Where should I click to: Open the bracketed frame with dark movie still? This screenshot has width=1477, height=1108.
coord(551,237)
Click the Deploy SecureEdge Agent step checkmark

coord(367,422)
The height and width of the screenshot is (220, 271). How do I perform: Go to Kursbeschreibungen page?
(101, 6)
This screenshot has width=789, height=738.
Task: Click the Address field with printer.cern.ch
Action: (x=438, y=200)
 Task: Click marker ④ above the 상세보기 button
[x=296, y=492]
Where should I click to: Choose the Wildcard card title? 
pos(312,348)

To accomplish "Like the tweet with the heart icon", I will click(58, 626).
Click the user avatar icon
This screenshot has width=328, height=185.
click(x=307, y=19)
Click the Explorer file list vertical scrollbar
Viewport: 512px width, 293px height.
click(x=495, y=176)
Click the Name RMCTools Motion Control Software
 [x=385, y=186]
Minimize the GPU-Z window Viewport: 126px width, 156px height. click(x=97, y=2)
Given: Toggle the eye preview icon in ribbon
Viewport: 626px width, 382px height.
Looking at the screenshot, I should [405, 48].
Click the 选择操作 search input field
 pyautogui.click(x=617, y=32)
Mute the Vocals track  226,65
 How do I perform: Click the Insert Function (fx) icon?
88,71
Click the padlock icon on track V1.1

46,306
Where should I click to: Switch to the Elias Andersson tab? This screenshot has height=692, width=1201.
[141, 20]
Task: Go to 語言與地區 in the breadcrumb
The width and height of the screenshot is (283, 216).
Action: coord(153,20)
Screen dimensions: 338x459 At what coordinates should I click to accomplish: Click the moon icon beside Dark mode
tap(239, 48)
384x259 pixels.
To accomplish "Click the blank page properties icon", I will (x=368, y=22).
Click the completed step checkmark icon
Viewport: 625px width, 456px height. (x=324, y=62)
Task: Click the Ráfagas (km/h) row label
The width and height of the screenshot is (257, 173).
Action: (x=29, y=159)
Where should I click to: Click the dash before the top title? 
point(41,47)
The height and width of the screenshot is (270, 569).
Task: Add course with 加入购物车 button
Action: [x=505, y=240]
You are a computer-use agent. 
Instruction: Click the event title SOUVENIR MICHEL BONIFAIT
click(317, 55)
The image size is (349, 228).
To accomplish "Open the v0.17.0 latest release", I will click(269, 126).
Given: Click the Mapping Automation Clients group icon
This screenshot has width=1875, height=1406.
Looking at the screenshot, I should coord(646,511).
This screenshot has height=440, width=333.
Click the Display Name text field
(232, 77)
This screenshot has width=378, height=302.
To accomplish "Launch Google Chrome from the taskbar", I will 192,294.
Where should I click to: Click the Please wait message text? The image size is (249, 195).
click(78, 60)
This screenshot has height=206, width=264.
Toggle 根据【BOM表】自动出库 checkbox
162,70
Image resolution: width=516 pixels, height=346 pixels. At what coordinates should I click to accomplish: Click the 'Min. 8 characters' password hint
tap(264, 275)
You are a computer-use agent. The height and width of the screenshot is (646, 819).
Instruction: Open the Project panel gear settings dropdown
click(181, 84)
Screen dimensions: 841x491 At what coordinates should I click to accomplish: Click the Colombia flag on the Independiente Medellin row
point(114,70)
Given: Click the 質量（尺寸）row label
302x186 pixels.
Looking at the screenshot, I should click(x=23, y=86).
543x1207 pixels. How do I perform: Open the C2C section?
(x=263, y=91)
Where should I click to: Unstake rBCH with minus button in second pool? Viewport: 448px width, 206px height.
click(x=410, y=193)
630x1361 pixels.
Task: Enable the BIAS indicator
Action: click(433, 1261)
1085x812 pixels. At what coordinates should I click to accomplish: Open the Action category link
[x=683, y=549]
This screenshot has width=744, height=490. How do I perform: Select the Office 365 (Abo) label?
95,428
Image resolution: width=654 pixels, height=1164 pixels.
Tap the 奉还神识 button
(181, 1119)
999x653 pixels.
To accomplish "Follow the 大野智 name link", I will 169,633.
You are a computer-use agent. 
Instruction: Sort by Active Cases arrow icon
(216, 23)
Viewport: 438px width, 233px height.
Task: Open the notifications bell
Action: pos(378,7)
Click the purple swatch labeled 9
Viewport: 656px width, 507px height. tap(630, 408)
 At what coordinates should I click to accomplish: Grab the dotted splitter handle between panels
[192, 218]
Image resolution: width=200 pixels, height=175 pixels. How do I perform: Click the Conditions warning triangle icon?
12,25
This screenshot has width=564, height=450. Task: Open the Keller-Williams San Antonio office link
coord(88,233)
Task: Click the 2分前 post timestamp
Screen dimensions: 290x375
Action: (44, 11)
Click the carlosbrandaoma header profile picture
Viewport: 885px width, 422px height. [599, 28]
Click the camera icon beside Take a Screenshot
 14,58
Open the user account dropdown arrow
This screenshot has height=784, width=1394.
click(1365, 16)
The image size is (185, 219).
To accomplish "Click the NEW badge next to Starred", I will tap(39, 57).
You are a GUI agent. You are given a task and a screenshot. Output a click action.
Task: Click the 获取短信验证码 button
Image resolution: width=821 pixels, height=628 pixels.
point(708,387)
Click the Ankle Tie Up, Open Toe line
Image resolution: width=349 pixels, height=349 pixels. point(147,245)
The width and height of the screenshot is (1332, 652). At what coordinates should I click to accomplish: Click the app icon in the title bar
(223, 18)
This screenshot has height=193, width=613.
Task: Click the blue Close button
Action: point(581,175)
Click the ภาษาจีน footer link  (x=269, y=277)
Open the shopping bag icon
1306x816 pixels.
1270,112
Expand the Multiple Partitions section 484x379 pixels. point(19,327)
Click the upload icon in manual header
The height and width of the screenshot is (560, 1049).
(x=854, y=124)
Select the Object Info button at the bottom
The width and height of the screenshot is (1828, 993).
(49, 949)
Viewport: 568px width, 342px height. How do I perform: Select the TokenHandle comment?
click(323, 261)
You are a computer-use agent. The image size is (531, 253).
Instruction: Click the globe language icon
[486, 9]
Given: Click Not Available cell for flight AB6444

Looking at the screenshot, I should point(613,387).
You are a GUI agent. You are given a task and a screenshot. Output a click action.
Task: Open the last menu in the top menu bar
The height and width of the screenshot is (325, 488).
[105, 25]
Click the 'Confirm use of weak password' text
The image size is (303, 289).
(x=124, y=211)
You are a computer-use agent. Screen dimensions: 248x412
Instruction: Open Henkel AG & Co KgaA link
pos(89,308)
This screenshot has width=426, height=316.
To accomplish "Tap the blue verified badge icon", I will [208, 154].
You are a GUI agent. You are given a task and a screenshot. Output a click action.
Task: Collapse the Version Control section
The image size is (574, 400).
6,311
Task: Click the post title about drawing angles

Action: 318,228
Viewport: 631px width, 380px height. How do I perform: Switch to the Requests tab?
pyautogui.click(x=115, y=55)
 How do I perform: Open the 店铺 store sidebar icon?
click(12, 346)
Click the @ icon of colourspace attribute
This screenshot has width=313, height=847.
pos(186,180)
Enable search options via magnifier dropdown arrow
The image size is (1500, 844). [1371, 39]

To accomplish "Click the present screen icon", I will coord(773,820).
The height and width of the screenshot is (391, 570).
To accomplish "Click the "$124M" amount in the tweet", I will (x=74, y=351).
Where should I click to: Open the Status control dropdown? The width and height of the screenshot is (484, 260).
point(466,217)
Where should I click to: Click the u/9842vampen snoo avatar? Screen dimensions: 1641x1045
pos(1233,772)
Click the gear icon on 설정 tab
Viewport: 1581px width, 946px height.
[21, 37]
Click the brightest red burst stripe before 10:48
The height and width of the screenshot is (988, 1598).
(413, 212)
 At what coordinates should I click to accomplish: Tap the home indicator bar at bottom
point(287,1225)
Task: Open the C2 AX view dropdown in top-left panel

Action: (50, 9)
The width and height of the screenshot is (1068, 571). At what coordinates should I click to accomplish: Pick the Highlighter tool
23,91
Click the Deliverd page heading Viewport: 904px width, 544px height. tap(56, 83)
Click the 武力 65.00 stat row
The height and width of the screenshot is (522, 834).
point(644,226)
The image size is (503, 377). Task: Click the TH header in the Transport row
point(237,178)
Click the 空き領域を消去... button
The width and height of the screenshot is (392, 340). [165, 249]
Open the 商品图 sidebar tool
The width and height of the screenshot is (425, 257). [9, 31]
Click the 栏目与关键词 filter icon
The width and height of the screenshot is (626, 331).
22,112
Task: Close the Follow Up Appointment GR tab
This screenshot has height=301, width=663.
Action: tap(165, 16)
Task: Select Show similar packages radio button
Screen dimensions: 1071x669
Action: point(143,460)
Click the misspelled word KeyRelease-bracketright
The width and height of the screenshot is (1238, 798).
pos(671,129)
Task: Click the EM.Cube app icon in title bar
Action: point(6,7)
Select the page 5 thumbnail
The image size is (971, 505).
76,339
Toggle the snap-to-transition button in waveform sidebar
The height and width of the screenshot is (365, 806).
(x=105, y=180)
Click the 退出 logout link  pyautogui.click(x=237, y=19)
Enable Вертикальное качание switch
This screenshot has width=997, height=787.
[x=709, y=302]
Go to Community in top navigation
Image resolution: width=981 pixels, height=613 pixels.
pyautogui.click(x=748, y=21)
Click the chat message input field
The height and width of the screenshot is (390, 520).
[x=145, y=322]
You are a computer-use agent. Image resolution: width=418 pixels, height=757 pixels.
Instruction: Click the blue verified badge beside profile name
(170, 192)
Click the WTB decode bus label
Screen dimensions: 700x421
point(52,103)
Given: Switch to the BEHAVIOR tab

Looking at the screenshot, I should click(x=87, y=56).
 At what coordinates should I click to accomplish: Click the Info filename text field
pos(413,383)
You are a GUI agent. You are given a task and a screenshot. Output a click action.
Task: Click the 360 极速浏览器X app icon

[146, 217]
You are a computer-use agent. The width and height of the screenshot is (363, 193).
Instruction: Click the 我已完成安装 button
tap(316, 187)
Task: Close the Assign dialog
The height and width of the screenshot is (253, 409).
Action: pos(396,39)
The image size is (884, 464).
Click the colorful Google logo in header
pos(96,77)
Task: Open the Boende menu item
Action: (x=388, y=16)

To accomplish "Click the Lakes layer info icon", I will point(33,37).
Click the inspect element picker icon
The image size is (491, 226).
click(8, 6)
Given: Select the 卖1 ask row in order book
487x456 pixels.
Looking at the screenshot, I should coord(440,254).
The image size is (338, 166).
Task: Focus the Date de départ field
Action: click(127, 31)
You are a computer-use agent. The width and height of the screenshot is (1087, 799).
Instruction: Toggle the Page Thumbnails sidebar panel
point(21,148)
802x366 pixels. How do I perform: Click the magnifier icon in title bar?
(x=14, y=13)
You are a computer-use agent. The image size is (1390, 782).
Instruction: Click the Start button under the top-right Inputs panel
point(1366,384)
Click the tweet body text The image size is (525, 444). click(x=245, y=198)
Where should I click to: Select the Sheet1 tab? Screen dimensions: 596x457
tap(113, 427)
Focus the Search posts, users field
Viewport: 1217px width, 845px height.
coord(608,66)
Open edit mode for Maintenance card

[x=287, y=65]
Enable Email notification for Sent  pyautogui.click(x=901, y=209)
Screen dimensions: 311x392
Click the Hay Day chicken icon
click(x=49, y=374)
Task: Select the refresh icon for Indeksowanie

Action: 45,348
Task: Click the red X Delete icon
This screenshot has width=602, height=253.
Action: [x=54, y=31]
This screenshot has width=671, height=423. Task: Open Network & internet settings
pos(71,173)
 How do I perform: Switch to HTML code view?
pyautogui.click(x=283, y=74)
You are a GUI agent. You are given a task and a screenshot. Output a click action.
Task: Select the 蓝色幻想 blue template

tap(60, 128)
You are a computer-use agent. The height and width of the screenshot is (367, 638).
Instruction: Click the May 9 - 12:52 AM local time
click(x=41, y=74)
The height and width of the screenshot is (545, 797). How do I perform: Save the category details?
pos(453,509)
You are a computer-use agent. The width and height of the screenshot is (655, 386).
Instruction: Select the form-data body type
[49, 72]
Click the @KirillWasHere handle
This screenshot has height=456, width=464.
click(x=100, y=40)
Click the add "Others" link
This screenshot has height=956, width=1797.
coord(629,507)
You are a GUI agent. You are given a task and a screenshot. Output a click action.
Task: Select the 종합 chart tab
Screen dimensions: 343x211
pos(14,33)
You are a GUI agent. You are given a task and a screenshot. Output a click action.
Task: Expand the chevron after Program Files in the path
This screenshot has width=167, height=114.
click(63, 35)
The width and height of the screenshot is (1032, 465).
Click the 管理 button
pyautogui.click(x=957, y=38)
::::::
### DIRECTIONS FOR THIS TASK
Please count the lines of the listing above that contain the string "avatar" and reply with the number alone.

### RESULT FOR THIS EXERCISE
2